> **EXERCISE**
When you retype the records that follow, keep each word as it is and drop any pictures.

Collected data:
________________________________________

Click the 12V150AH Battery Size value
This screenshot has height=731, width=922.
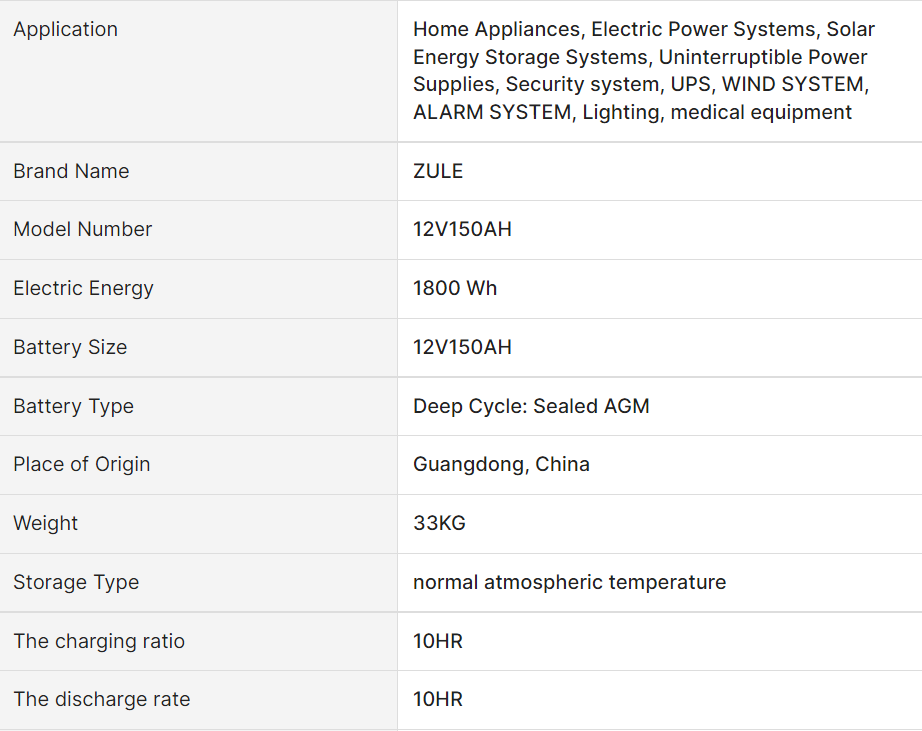click(x=462, y=347)

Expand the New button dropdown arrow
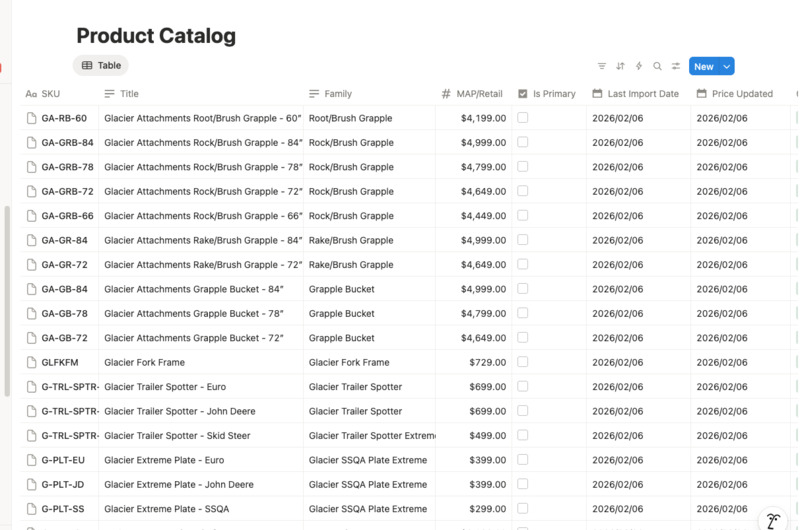coord(727,66)
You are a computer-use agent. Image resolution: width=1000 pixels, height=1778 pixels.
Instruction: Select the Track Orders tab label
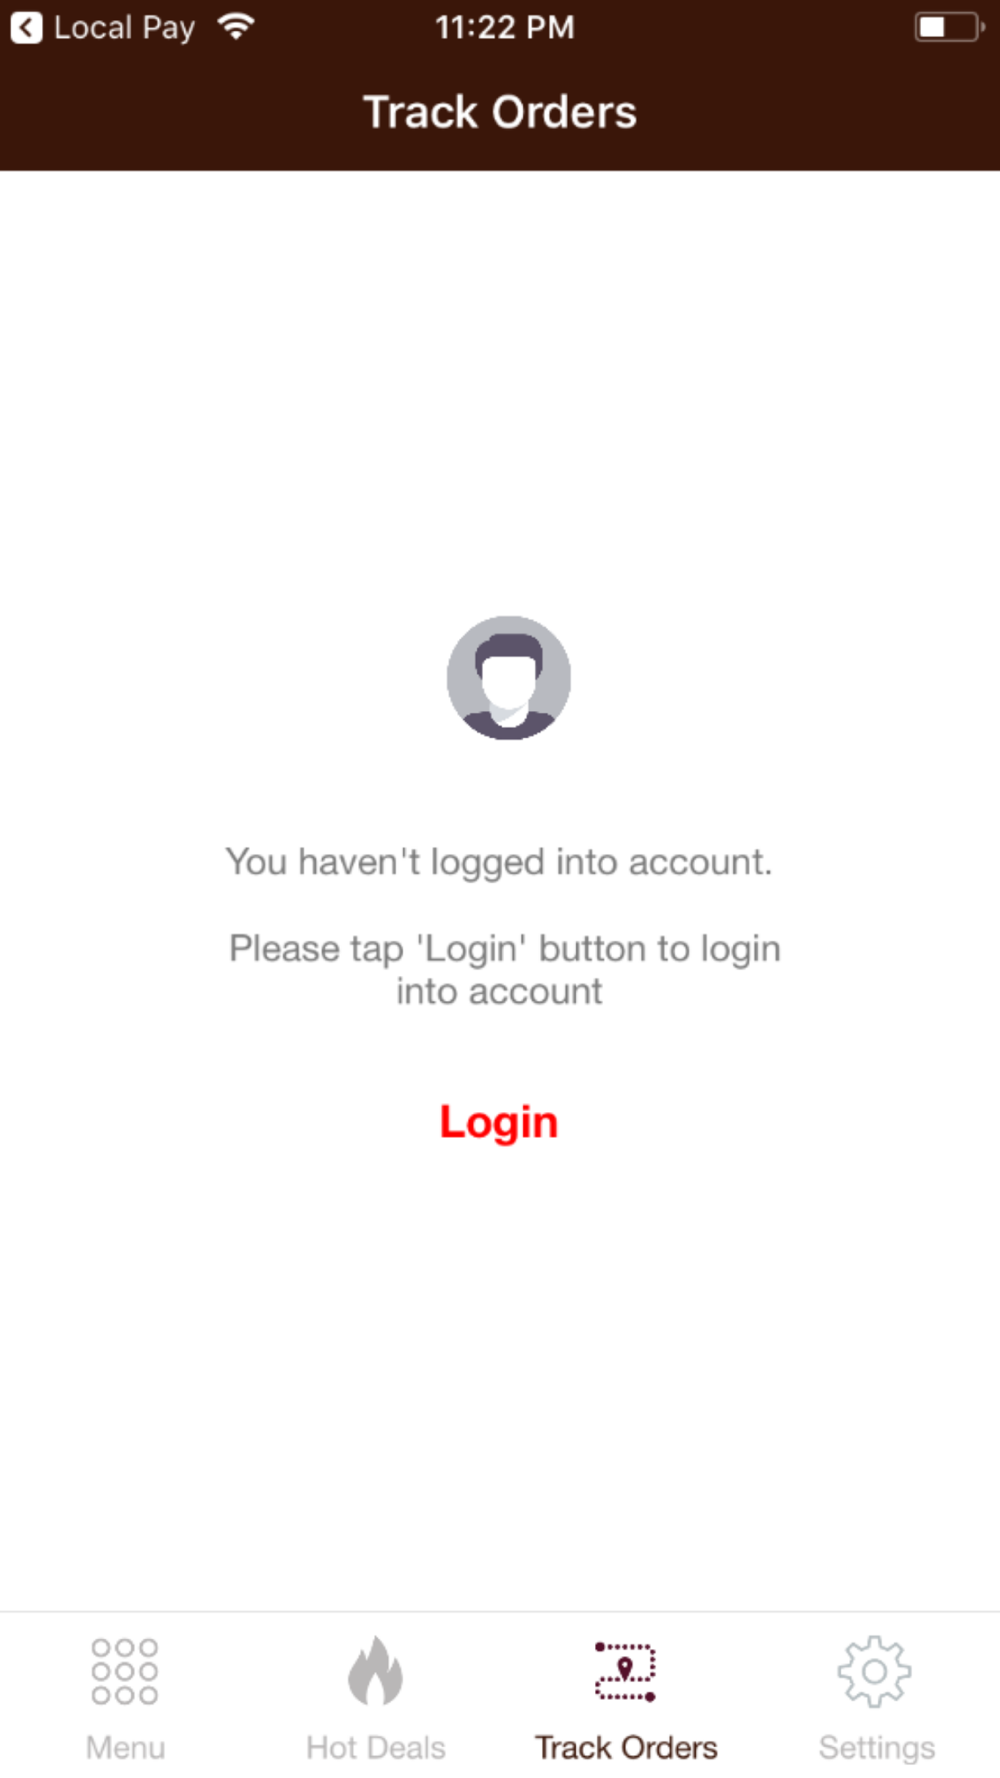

________________________________________

> **ANSWER FOR THIS EXERCISE**
Click the 12V150AH Battery Size value
This screenshot has height=731, width=922.
click(x=462, y=347)

Expand the New button dropdown arrow
coord(727,66)
You are a computer-use agent. Image resolution: width=1000 pixels, height=1778 pixels.
Instruction: Select the Track Orders tab label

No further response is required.